··· Input data
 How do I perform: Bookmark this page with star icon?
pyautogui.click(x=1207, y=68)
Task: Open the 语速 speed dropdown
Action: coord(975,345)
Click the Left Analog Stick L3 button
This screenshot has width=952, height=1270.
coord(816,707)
······
■ **About this exercise**:
Every record above should be copied exactly.

■ **Exercise result**:
 How do I perform: Bookmark this page with star icon?
pyautogui.click(x=1207, y=68)
Task: Open the 语速 speed dropdown
Action: coord(975,345)
Click the Left Analog Stick L3 button
This screenshot has width=952, height=1270.
coord(816,707)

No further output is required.